**What this task involves**: Beginning with the line that contains "You are a computer-use agent.", restate each line below through the final one exactly, and exclude the pictures.
------------
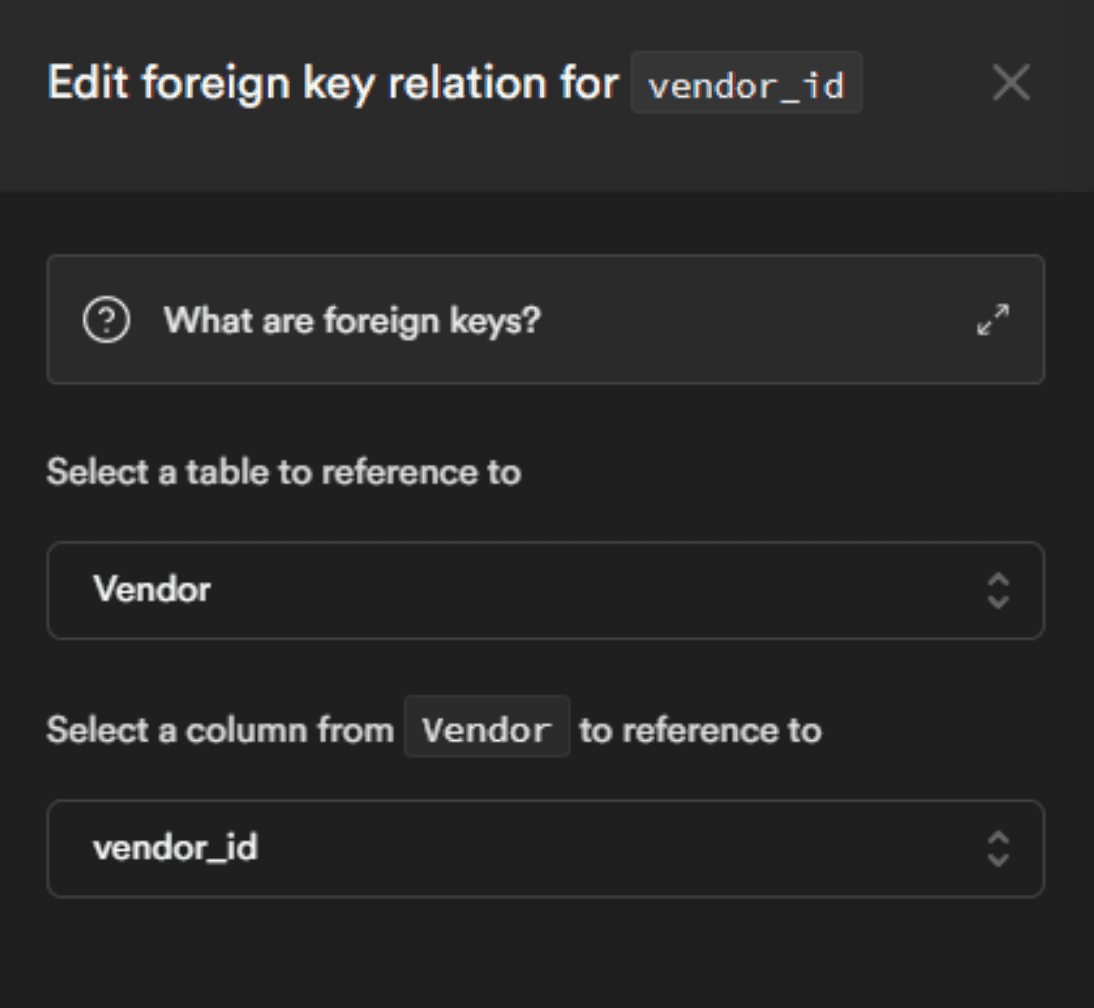The image size is (1094, 1008).
Task: Click the "to reference to" text after Vendor badge
Action: pos(700,729)
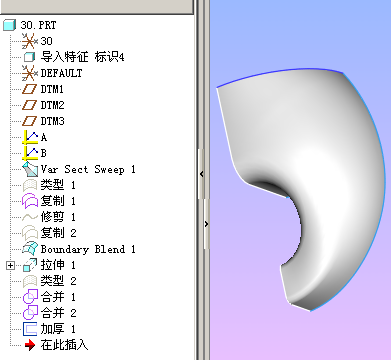This screenshot has width=391, height=360.
Task: Select the DTM1 datum plane icon
Action: 30,89
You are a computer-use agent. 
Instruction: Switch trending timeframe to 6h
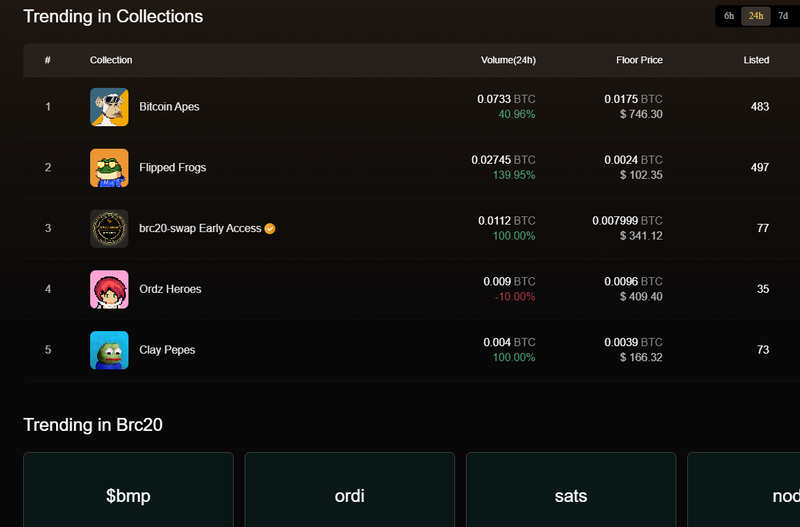[x=729, y=16]
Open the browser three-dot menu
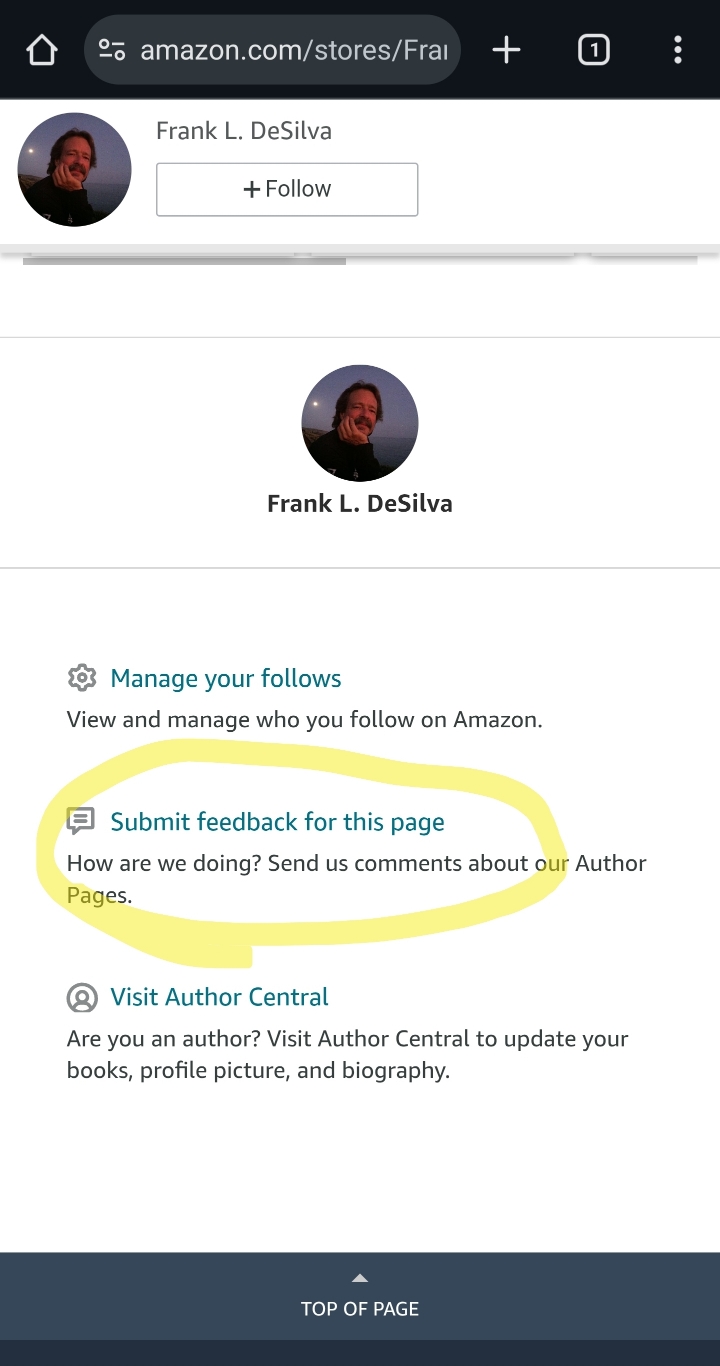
------------
**Task output**:
You are a computer-use agent. 
Instruction: Switch trending timeframe to 6h
[x=729, y=16]
Open the browser three-dot menu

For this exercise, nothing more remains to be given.